Source records:
++++++

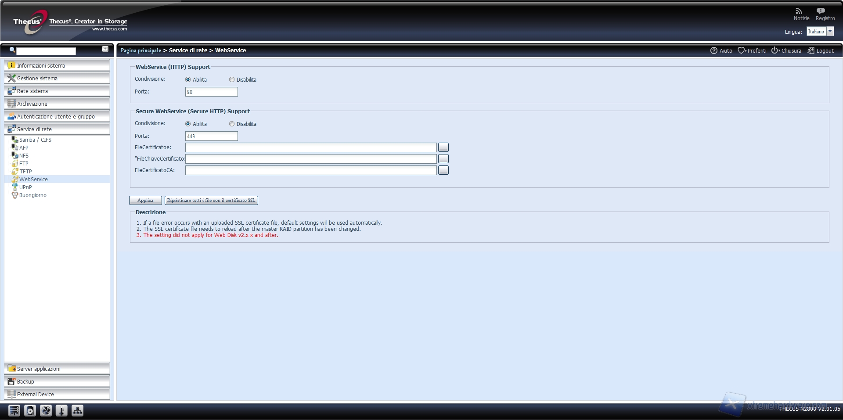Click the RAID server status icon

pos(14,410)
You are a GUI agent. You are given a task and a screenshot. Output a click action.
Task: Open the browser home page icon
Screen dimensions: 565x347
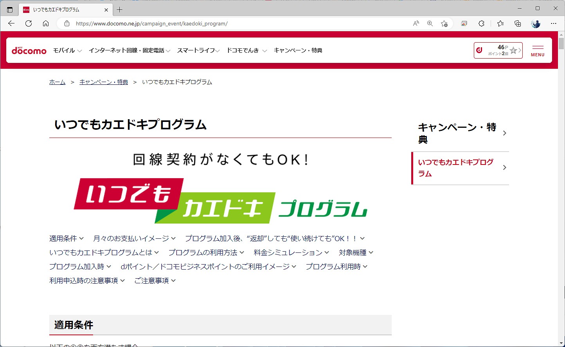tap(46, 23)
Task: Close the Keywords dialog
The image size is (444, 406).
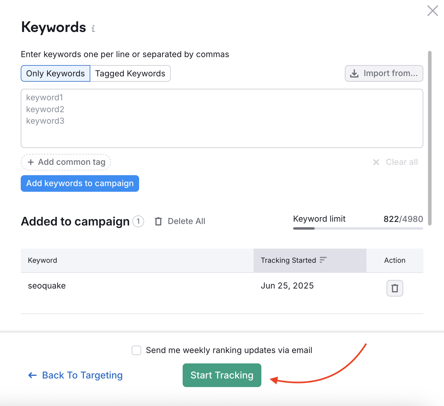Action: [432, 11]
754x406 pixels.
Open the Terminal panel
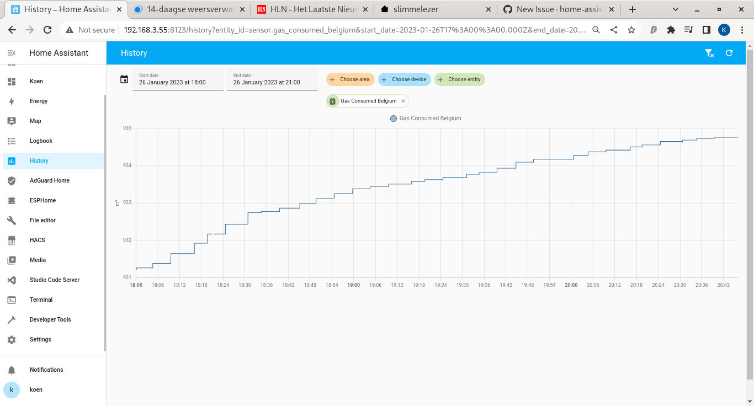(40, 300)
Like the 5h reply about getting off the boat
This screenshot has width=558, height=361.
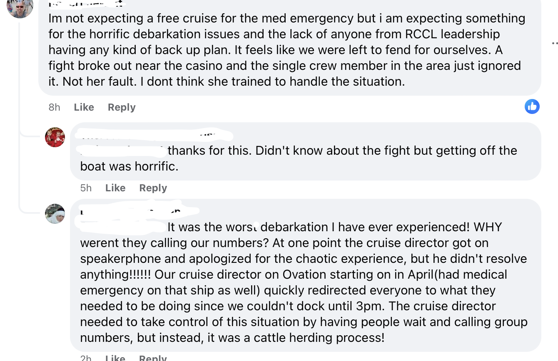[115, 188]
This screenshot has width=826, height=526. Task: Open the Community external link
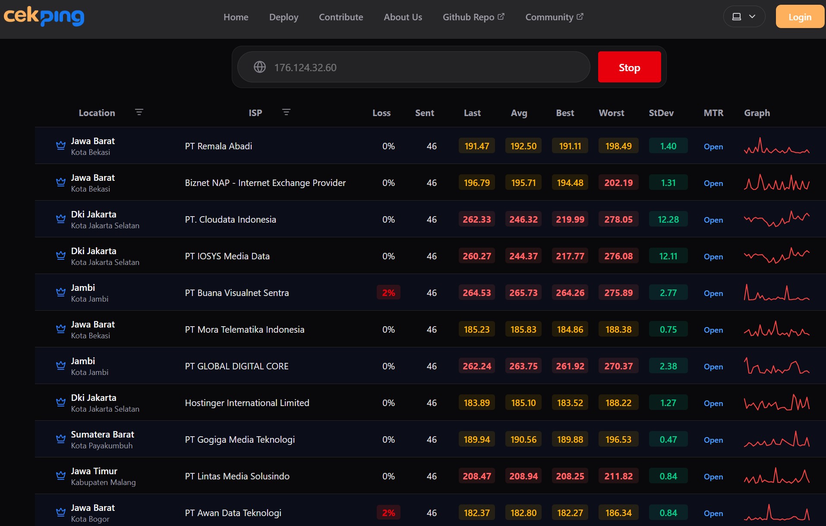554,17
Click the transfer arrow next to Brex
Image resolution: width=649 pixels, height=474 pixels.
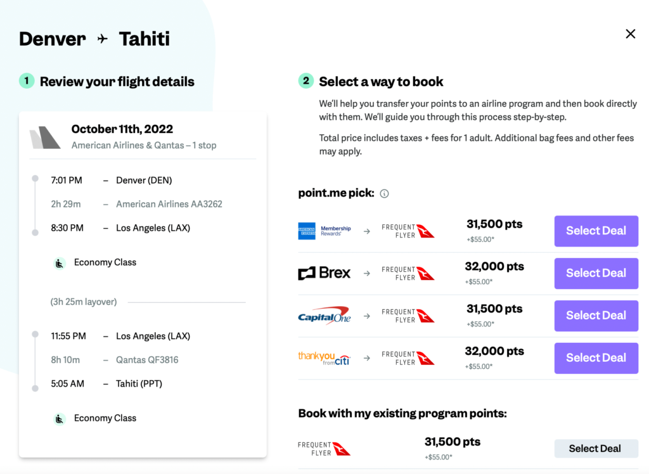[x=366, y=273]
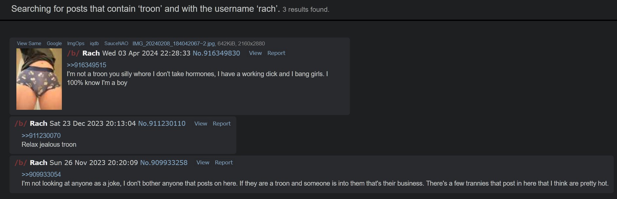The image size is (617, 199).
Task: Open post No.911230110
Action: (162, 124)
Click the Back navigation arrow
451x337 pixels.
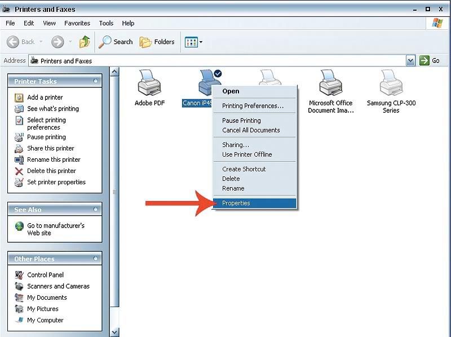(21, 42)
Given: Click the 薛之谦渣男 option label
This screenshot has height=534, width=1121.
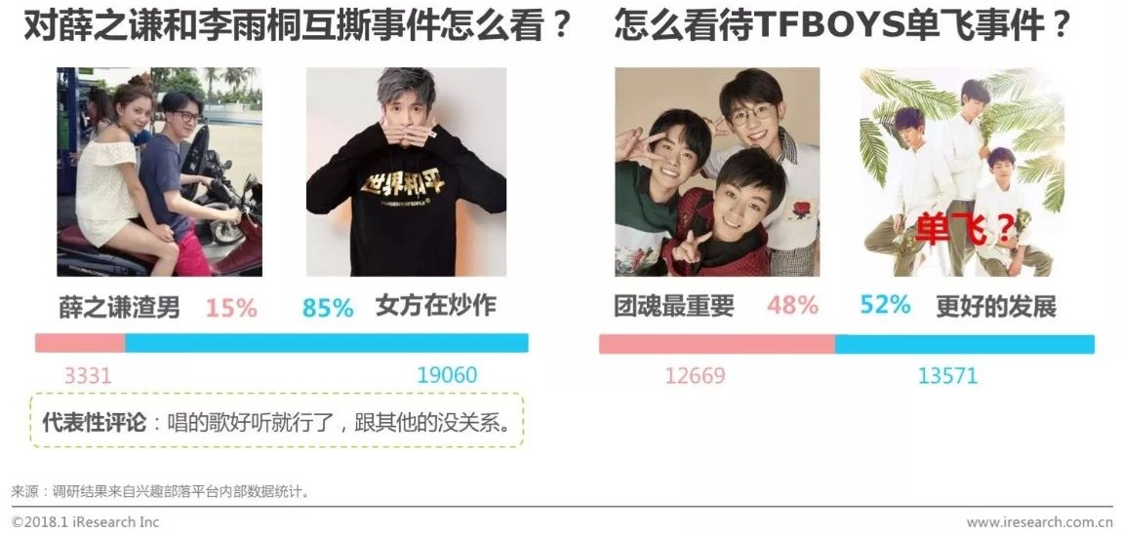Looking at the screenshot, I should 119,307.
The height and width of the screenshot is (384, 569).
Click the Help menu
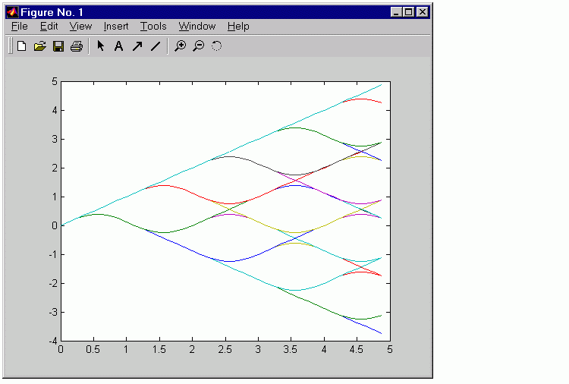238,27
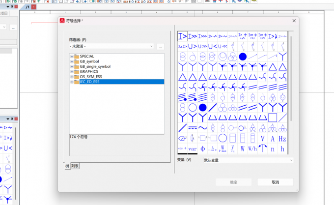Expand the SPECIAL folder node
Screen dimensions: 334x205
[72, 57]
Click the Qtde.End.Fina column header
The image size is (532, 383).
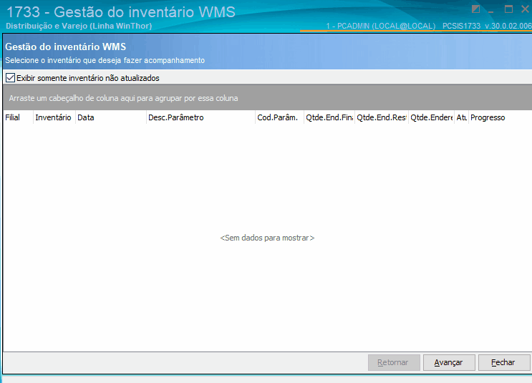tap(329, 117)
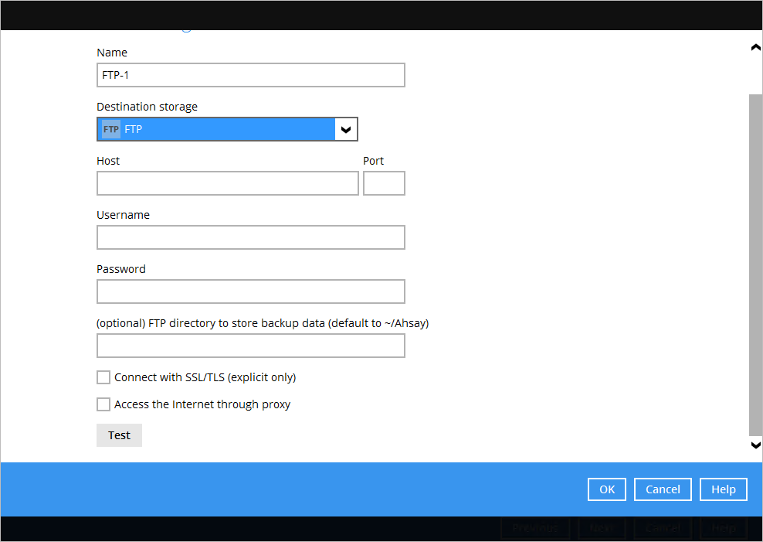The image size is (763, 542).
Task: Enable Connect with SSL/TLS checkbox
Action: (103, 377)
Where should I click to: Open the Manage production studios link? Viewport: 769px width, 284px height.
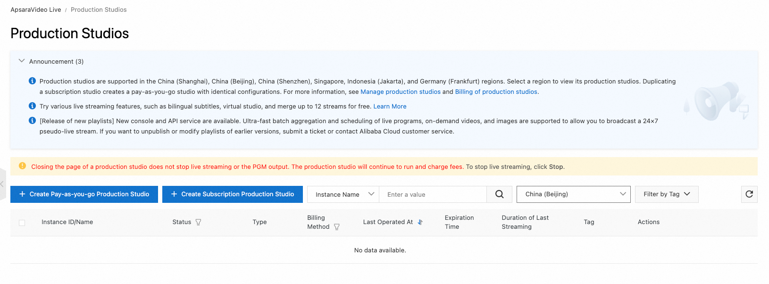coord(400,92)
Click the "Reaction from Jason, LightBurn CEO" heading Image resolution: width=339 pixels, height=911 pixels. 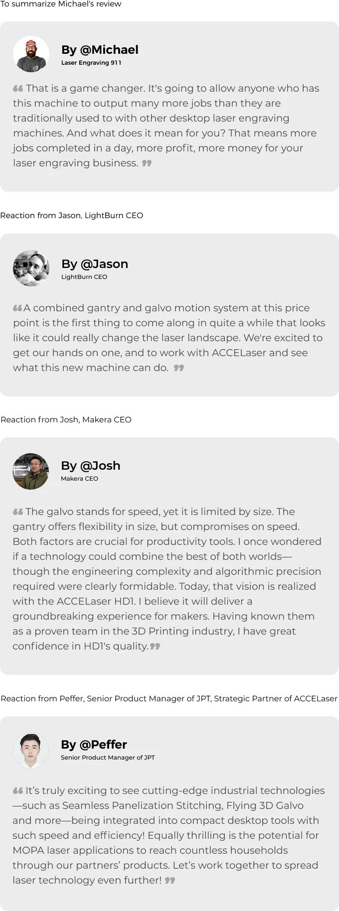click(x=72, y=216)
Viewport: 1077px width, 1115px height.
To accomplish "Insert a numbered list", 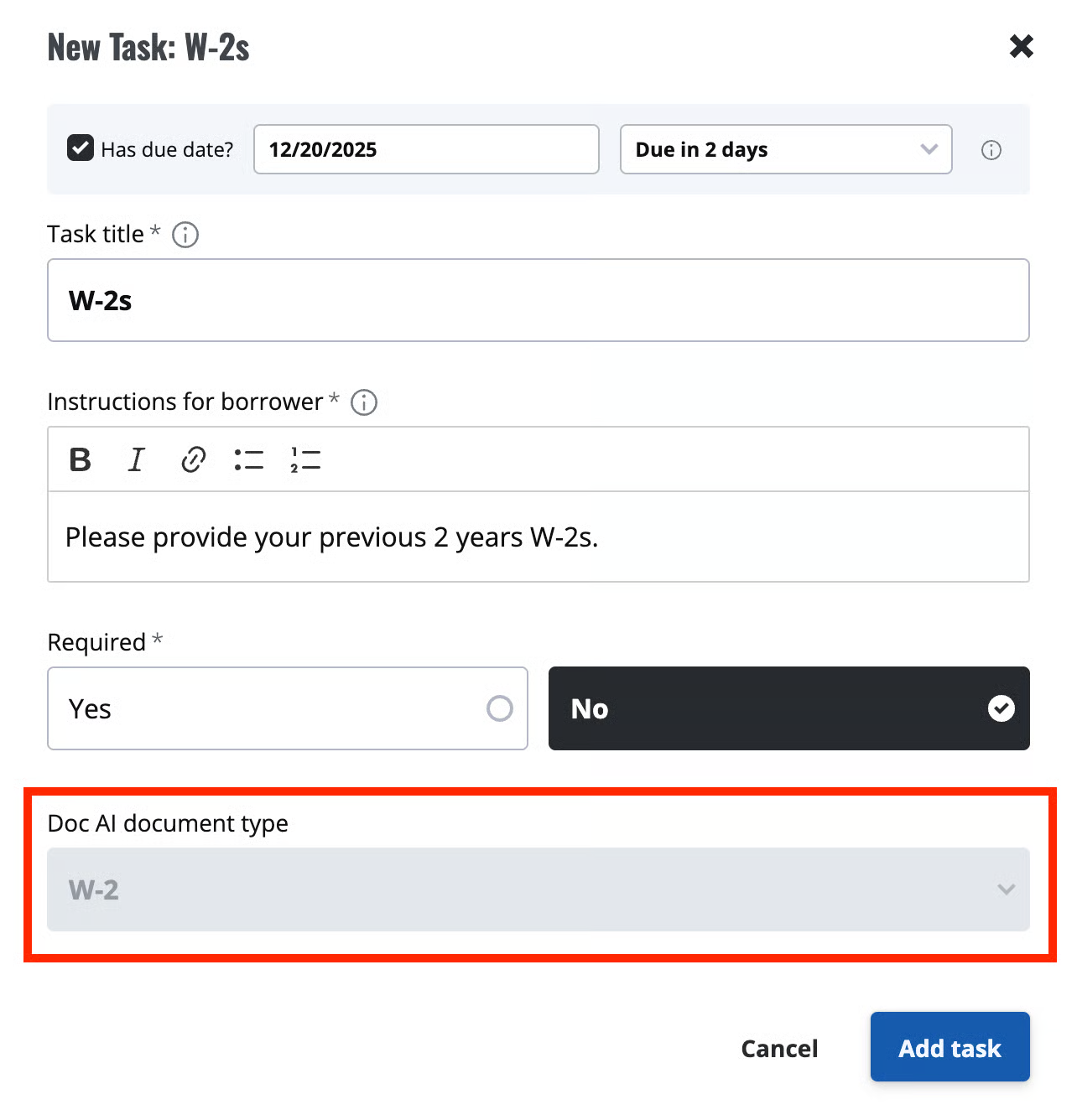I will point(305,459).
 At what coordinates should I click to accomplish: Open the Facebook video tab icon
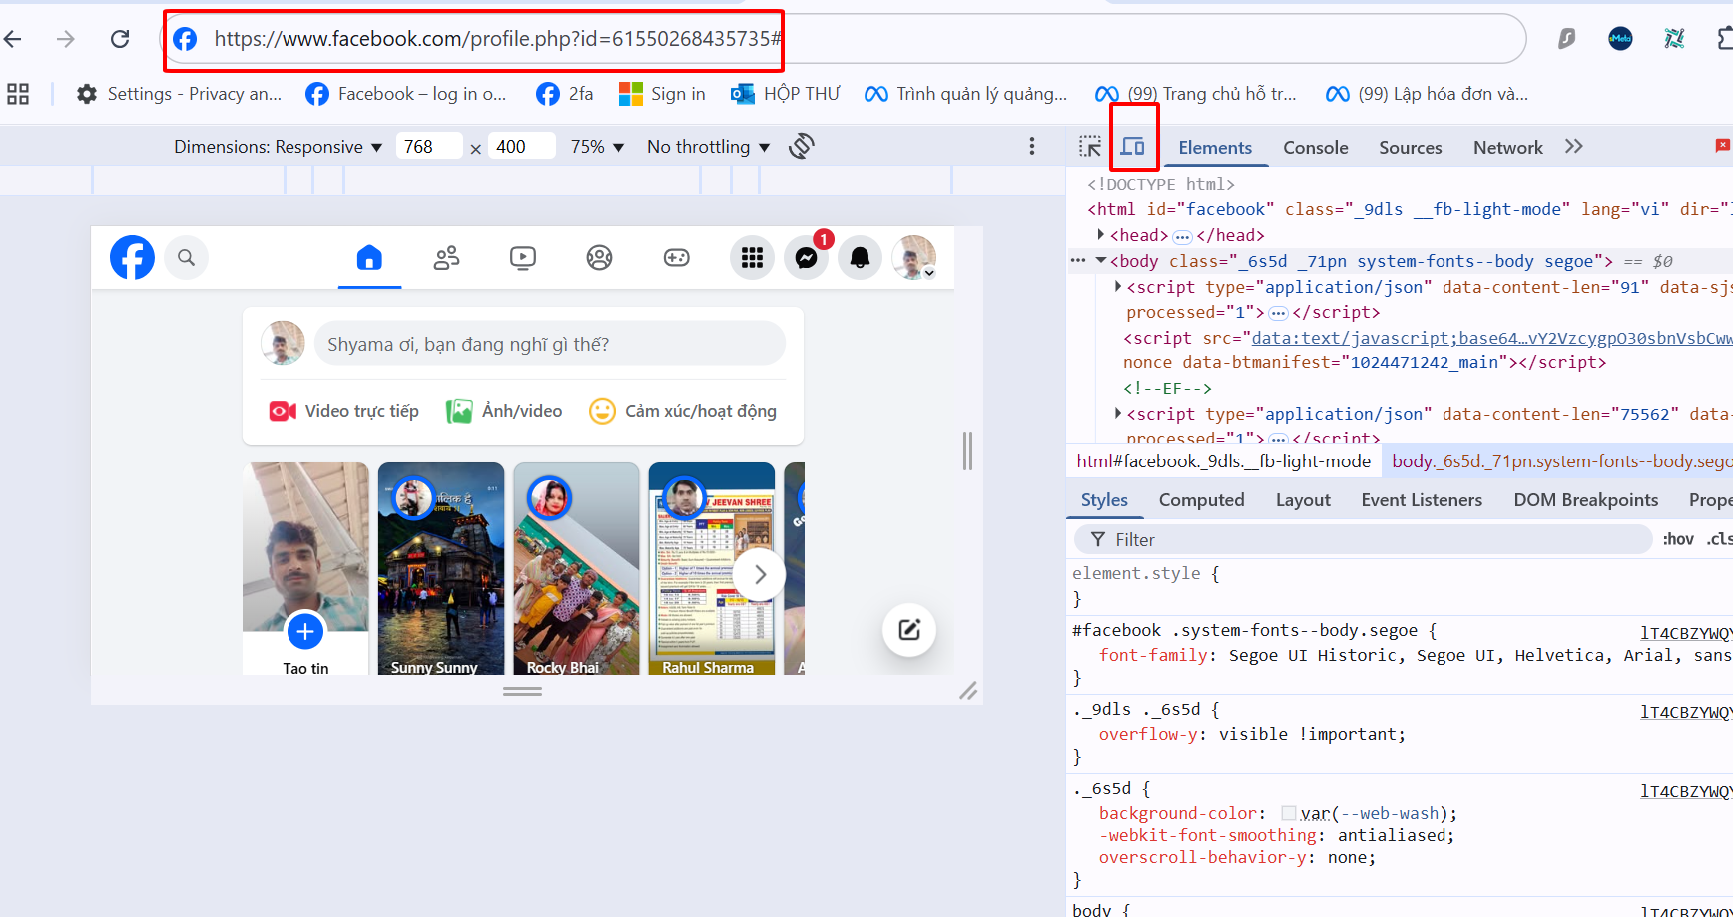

++++++

## Directions
Your copy should hold only the lines above from the one containing "This screenshot has width=826, height=526." through the one containing "Click the Qtde.End.Fina column header", exactly as written and free of pictures.

## Exercise response
This screenshot has width=826, height=526. Task: Open the Community external link
554,17
Click the transfer arrow next to Brex
Image resolution: width=649 pixels, height=474 pixels.
[x=366, y=273]
The image size is (617, 199).
Task: Open post No.911230110
Action: (162, 124)
Click the Back navigation arrow
451x337 pixels.
(21, 42)
Given: Click the 薛之谦渣男 option label
This screenshot has height=534, width=1121.
Looking at the screenshot, I should 119,307.
The height and width of the screenshot is (384, 569).
Click the Help menu
238,27
Expand the SPECIAL folder node
Screen dimensions: 334x205
[72, 57]
Click the Qtde.End.Fina column header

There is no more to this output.